Does anybody have these Truama controls in there cab area of their hymer, and know what they are for? I cany find it in the manual i have?

Just got the wagon, so still working through what it all does!


----------



## vicdicdoc (May 14, 2005)

It looks to me like the summer / winter settings + automatic changeover to your LPG cylinders


----------



## Glandwr (Jun 12, 2006)

We have a truma heating boiler in cab area. It’s an S class as well, ours has three different heating systems. One blown air in main area, one blown air in cab area and one underfloor wet heating. The cab heating is useful for demisting in the mornings. To heat up quickly have all 3 on at same time.

Dick


----------



## johnthompson (Jul 29, 2010)

*Re: hymer 660 1990, whats this then?*



wub said:


> Does anybody have these Truama controls in there cab area of their hymer, and know what they are for? I cany find it in the manual i have?
> 
> Just got the wagon, so still working through what it all does!

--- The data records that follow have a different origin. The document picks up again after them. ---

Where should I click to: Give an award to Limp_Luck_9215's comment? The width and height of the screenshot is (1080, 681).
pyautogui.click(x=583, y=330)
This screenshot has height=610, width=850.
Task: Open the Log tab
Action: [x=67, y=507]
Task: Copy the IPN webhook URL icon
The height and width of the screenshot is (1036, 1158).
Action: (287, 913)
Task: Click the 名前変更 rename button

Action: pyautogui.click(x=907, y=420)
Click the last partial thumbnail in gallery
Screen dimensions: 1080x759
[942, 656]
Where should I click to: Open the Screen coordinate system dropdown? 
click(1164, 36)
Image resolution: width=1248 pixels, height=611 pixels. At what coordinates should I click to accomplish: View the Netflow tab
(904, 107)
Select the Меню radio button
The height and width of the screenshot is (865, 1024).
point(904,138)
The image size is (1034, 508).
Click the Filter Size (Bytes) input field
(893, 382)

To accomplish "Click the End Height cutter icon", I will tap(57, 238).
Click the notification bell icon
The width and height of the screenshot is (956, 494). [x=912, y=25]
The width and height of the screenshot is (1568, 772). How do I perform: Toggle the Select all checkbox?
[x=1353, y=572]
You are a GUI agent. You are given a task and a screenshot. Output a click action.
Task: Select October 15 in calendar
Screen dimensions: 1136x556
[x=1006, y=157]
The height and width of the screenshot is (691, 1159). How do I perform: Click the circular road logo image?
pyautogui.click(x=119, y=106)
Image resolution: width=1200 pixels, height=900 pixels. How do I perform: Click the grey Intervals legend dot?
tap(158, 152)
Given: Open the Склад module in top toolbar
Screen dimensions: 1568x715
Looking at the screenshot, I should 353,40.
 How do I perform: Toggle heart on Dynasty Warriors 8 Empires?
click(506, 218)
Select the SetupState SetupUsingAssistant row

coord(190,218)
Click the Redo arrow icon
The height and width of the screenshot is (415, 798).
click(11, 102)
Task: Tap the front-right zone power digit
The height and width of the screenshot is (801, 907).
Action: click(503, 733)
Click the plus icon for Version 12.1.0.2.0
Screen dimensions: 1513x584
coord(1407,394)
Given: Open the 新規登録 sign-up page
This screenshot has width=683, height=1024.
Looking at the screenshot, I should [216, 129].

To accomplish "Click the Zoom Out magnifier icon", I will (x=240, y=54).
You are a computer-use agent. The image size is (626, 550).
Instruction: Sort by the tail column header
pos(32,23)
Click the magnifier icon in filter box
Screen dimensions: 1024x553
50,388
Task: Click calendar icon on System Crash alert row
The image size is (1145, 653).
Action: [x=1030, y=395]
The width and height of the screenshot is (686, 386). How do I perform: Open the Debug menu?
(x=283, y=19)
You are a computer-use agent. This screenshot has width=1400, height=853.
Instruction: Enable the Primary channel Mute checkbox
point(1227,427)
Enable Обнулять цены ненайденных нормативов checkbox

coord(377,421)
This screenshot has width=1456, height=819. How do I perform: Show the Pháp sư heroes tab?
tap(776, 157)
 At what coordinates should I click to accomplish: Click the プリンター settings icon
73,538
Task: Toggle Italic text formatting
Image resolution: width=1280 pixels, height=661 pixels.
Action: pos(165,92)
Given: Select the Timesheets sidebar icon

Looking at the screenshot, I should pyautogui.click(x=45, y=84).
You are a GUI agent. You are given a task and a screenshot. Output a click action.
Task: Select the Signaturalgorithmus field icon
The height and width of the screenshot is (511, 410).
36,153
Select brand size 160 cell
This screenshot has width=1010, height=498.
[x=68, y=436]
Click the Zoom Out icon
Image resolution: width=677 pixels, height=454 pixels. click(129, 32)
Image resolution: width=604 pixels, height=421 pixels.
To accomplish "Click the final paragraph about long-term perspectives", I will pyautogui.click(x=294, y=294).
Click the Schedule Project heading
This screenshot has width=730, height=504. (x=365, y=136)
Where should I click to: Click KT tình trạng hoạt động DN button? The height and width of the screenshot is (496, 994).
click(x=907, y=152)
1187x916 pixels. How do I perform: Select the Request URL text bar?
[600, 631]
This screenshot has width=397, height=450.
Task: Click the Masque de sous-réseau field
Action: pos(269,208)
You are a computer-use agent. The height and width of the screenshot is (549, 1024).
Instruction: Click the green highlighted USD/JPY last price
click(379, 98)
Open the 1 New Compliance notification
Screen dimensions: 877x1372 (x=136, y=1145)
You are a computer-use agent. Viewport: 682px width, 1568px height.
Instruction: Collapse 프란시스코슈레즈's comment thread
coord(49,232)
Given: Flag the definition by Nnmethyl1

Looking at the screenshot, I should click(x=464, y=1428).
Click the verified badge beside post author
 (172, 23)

It is the control for the electrical changeover for your gas bottles. It is mounted above the gas locker in the van under the dash. If to have a look in the gas locker, you will see a number of wires attached to the twin 50mbar regulators.

Mine is not connected to a bottle at present as I have a tank installed.

The box with the switches on turn the system on and operate the electric switch. The rotary control selects the bottle as far as I can remember.

You can turn your gas supply off by simply operating the switch or change over bottles without leaving the van.


----------



## wub (Mar 16, 2011)

Ok , yes i can see the wires, now, thanks

some questions 


1)why do i have one green and one red coloured gas regular.
2) can anyone tell me what happens if i only want to carry one bottle?
3) can anyone tell me exactly how these 2 controls work as its gas i dont want to blow my self up! 


The control on the left, says "Duomatic" it has a turning nob that says "Aus", then "somer" (summer i presume) then "winter" (winter i preume) It looks like you can turn the nob to any one of these 3 positions, is this to do with the gas or something else?

The control on the right says "Gasfemschalter", has two switchs, first says "Aus" on the top and "ein" on the bottom, this switch will switch. the second switch just says "starter" on the bottom and this can only be pressed and held, otherwise it springs back

anybody have the same?


----------



## EJB (Aug 25, 2007)

Gasfernschalter...........Gas remote switch.
Aus.............................Off.
Ein..............................On.
The 'starter' switch is to ignite the gas.....as on a cooker/heater etc. :wink:


----------